__INSTRUCTIONS TO FOLLOW__. Where a line below holds the string "info", that line goes into the answer.

[MATERIAL TO PROCESS Boundary: Start]

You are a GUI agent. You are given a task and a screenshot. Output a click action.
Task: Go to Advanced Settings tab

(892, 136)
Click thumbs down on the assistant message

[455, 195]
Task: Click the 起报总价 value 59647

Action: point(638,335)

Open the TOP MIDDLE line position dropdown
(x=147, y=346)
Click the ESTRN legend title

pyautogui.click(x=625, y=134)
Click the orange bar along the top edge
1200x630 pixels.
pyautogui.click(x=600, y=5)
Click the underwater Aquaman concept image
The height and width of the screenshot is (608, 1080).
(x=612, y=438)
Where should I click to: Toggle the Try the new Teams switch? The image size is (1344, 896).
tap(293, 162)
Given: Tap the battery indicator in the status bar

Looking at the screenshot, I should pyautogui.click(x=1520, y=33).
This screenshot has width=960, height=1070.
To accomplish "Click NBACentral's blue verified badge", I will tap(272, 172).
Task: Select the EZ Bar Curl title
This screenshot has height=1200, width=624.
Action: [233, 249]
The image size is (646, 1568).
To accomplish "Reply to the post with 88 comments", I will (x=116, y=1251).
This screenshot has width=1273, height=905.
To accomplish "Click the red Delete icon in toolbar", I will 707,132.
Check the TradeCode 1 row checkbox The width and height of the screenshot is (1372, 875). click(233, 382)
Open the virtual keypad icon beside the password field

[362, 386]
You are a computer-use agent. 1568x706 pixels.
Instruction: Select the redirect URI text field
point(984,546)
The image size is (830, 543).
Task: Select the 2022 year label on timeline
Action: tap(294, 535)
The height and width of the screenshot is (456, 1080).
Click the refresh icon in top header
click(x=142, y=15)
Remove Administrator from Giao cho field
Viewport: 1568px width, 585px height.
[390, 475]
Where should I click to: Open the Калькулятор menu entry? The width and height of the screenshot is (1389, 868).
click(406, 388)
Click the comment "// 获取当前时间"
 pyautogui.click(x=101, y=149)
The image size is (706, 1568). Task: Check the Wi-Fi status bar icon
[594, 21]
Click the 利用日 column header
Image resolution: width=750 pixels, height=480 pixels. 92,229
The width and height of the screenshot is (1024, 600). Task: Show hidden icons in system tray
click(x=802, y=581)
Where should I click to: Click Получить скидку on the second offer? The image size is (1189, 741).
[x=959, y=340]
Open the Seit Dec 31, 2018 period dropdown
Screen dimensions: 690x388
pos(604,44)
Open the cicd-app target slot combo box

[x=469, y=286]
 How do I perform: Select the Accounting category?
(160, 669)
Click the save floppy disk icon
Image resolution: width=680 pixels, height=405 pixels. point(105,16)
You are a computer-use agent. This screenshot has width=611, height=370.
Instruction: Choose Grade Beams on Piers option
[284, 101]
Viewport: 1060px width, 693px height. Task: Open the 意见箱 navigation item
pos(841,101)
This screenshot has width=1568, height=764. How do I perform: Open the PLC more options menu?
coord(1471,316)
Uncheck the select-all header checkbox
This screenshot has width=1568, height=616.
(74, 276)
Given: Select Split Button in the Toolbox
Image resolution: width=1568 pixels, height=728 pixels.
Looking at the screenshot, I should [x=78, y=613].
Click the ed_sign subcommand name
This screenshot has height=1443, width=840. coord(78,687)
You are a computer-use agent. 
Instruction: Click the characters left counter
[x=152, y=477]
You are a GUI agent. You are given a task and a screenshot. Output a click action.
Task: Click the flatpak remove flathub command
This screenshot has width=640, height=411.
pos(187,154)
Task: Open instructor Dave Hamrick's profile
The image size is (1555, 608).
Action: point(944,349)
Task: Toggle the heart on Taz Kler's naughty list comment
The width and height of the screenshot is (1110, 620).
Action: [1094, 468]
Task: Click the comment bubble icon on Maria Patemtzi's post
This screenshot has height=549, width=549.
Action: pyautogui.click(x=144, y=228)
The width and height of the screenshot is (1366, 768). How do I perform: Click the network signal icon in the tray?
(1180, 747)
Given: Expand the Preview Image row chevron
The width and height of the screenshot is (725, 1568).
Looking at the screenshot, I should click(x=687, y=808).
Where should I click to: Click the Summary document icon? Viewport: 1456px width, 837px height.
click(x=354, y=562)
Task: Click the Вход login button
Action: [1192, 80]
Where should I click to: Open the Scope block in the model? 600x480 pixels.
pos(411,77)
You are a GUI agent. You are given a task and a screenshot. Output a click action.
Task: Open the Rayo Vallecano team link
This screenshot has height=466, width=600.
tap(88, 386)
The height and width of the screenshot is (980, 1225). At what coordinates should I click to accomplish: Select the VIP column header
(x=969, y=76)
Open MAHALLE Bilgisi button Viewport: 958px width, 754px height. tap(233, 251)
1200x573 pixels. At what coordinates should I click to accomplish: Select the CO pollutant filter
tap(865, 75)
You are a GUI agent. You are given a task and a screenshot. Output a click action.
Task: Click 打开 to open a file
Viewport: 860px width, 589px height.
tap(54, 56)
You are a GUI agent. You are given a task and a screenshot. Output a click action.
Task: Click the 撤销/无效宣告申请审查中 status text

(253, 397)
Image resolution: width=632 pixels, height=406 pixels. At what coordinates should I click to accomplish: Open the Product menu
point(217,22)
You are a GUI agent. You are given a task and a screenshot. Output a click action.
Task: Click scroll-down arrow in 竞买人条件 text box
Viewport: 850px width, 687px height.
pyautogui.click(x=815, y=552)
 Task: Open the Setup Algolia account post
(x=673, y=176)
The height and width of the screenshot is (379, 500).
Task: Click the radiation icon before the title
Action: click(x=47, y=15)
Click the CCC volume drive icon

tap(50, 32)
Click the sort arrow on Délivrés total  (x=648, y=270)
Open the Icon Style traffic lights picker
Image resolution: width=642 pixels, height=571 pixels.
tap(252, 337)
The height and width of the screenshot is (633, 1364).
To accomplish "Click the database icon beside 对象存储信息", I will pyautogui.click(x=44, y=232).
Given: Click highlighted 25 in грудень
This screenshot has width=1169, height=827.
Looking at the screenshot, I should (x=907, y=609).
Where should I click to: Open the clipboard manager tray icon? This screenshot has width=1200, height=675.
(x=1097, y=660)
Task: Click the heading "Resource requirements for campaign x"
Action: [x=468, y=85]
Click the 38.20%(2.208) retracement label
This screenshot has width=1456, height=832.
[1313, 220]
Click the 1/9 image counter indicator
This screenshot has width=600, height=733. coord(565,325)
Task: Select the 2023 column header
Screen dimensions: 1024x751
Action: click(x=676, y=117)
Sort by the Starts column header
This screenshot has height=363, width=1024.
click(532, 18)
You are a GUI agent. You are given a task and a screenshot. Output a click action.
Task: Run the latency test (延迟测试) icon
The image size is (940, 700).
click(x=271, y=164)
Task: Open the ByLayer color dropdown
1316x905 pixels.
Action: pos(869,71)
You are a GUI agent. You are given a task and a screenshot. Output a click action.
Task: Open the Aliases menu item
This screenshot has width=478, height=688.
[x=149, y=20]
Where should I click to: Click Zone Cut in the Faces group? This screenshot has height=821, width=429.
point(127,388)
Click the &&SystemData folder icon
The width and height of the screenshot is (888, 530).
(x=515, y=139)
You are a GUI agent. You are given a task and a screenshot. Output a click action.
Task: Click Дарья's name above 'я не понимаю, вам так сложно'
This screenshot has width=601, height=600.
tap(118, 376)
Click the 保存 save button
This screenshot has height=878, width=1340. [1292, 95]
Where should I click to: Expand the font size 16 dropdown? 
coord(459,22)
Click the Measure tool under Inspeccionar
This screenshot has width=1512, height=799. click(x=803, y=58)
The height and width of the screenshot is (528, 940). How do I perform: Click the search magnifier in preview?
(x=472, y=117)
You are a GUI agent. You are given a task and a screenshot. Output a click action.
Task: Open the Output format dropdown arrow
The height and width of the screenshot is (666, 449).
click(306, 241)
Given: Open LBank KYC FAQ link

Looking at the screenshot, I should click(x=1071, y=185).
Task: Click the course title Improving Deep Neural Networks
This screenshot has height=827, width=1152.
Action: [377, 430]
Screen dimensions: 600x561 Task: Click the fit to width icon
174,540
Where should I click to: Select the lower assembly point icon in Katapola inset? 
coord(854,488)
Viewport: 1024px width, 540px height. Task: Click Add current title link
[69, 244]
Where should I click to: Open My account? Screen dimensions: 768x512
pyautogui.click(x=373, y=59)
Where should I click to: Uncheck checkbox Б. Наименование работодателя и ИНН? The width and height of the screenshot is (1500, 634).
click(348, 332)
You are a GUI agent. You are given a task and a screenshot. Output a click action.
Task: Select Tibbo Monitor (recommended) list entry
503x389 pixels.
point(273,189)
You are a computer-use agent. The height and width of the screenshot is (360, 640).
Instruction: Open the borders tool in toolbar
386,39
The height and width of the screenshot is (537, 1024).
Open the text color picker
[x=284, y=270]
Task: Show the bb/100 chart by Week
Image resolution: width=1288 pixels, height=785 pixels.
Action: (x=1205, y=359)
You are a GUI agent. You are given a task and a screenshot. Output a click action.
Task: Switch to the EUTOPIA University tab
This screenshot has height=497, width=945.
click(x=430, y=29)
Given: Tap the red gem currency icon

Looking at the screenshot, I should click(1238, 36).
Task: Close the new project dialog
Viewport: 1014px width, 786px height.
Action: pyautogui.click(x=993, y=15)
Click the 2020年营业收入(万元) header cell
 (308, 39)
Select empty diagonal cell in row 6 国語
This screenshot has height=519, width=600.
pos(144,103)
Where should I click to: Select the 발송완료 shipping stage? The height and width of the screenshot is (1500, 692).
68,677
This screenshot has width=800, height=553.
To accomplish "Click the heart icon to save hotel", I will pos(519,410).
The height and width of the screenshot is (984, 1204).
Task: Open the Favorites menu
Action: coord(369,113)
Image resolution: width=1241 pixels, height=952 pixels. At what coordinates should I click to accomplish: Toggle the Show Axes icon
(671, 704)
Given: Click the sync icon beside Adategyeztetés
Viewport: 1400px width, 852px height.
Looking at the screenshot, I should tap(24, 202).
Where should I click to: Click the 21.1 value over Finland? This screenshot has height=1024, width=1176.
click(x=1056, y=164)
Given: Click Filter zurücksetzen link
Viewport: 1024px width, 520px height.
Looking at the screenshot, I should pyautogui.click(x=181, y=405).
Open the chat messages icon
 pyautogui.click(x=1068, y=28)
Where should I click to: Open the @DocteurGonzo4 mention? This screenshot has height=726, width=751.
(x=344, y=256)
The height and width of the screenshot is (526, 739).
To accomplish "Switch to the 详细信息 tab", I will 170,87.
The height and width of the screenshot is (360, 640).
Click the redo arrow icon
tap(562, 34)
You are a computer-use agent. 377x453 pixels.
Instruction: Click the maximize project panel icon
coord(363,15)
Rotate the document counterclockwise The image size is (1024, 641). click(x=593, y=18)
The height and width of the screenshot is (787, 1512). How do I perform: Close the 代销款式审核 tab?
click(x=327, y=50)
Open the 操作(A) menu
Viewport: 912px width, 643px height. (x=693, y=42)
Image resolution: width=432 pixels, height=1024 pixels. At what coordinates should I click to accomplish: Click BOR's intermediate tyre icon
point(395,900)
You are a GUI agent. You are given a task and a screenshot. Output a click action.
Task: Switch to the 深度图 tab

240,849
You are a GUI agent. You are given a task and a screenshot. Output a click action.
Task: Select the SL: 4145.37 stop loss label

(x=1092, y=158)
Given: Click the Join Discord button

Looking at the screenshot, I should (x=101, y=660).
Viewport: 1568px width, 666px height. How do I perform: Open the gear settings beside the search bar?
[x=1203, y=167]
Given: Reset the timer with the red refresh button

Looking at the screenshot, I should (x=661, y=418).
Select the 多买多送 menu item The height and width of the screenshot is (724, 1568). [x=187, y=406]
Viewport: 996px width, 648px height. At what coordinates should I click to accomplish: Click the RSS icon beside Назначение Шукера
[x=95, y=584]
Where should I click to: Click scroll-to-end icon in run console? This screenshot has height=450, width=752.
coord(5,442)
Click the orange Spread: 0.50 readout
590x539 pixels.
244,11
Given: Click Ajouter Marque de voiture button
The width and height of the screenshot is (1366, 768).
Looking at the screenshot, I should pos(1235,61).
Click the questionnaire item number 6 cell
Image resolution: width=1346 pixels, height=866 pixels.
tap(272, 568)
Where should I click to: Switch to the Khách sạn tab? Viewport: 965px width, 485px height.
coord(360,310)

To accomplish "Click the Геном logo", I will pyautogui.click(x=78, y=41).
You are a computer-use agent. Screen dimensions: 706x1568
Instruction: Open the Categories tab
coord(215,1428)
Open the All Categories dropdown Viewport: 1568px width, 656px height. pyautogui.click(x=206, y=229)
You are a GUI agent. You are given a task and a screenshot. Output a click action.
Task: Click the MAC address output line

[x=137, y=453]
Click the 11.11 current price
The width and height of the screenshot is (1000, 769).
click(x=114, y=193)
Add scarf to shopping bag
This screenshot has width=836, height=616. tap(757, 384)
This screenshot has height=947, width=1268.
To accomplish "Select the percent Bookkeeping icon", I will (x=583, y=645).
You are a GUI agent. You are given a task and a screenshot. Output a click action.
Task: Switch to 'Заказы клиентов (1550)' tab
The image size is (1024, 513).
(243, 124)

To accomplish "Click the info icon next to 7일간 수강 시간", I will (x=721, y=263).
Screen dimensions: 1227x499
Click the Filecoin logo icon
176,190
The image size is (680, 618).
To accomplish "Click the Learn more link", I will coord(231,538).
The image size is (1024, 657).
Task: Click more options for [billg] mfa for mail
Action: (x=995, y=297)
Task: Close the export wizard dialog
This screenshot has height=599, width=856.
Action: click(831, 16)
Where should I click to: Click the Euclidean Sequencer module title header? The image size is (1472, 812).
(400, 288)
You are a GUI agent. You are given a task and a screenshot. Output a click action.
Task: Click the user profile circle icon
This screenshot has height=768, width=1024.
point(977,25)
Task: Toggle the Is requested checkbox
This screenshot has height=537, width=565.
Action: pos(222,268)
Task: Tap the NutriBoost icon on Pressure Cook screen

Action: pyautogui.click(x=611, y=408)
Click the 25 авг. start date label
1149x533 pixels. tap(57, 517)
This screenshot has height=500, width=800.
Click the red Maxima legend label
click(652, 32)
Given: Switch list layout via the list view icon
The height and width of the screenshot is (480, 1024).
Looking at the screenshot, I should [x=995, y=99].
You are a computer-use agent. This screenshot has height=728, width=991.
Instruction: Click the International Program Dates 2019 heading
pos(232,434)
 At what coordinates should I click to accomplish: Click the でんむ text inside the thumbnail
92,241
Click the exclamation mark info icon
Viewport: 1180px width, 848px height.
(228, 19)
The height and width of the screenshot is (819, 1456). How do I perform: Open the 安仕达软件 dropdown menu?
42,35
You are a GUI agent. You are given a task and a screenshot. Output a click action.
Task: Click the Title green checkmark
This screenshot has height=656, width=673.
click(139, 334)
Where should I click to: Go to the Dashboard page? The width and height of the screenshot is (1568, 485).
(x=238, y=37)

[MATERIAL TO PROCESS Boundary: End]

__SOLUTION__.
To accomplish "Click the info icon next to 7일간 수강 시간", I will (x=721, y=263).
Click the exclamation mark info icon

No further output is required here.